We tested the effect on tacrolimus production of the addition of different carbon sources. We tried the addition at 70 h of culture, close to the end of a rapid growth phase, and before the onset of tacrolimus production. We found that addition of glucose completely blocked production (during all the time course of the cultures, 9 and a half days); glycerol addition also resulted in a strong repression, although not complete. Meanwhile, maltose, a glucose disaccharide, did not affect production.

Thus, the experimental setup was established: we conducted a transcriptomic analysis using time series cultures with added glucose, glycerol or maltose, the latter as the control (no repression condition).
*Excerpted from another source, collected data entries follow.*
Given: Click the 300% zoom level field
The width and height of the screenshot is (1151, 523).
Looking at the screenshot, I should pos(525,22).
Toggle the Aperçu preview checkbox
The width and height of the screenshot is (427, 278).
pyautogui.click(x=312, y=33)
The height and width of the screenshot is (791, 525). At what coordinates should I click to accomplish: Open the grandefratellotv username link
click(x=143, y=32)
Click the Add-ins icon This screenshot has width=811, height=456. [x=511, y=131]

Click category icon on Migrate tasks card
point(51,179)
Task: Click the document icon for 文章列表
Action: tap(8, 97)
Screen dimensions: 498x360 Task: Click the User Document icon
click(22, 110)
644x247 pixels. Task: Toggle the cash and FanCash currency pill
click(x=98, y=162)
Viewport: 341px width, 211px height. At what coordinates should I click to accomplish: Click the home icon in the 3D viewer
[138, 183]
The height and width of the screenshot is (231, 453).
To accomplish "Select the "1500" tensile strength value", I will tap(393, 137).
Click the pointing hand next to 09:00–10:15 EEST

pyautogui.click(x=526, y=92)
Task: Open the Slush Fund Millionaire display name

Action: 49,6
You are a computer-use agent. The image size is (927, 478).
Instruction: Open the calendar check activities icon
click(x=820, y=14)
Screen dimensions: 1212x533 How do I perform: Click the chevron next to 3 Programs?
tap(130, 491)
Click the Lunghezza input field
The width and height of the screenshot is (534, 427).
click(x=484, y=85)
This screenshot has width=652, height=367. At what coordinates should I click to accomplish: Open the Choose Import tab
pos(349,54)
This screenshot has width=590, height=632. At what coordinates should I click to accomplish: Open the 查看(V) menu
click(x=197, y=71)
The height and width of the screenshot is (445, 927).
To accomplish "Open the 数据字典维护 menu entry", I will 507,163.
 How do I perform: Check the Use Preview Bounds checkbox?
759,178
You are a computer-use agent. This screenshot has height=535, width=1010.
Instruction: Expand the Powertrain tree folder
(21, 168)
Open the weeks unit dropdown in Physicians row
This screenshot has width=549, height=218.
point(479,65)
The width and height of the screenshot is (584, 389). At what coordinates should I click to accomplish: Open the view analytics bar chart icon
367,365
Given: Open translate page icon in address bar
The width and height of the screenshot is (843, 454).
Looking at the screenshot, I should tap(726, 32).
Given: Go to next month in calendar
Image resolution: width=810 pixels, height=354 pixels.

Transcriptomics allow us to study the transcription of genes, that is to say, an intermediate step from genes to proteins. DNA is transcribed to RNA, most of which is translated into proteins in a further step. Thus, we can determine which genes are more or less transcribed in a particular experimental condition.

For transcriptomic studies, we used microarray technology. Microarrays consist of thousands of short DNA sequences, named as probes, fixed on a solid surface. Probe sequences represent different regions of the genome. Complementary DNA sequences obtained from cells of each experimental conditions are fixed to probes by hybridization. The amount of DNA hybridized is measured by means of fluorescence.

Genome-wide transcription profiles reveal hints on the complex regulatory mechanisms

Samples of the cultures were taken at certain time points. Total RNA was purified from the cells and the RNA preparations were labeled and hybridized against microarrays. The resulting profiles of the genes that encode the biosynthetic enzymes reflected the production features of the cultures. Thus, in maltose-added cultures the expression of the biosynthetic genes coincide with the timing of the tacrolimus appearance in the culture; in contrast, in glucose and glycerol cultures there was not expression of the biosynthetic genes.

Since the lack of tacrolimus production in repressing conditions was caused by the lack of gene expression, regulatory genes that 1) were only active in maltose condition, and 2) its expression was activated in advance to that of biosynthetic genes, could be positive regulators of tacrolimus biosynthesis genes. That is the case of fkbN, a gene located in the same chromosomal region than that of the biosynthesis genes, the biosynthesis cluster. This gene is well known as encoding the required transcriptional activator protein which activates the transcription of the biosynthesis genes. By means of measuring the Pearson correlation among transcriptional values, we identified other genes showing similar transcription profiles to that of fkbN. Up to 80 genes which profiles were correlated to those of fkbN were found, and they might be useful candidates for genetic engineering of the strain to increase production.

A multitude of genes and functions were affected by the carbon source addition. In order to be very brief, it can be said that the not only genes for tacrolimus production but also genes responsible for the morphological differentiation were strongly and permanently downregulated, as expected.

Streptomyces is a diverse genus with around 600 species characterized. Interestingly, some observed gene responses to repressing carbon sources were different between S. tsukubensis and those previously observed in the model species S. coelicolor. These discrepancies reinforce the importance of using distinct and industrially important Streptomyces species for regulatory studies, which are useful not only for the discovery of new antibiotics but also for the improvement of production yields of already-known bioactive compounds.

These findings are described in the article entitled Streptomyces tsukubaensis as a new model for carbon repression: transcriptomic response to tacrolimus repressing carbon sources, recently published in the journal Applied Microbiology and Biotechnology. This work was conducted by M. Ordóñez-Roblez, F. Santos-Beneit, S. M. Albillos, P. Liras, J. F. Martín, and A. Rodríguez-García from the Instituto de Biotecnología de León, INBIOTEC.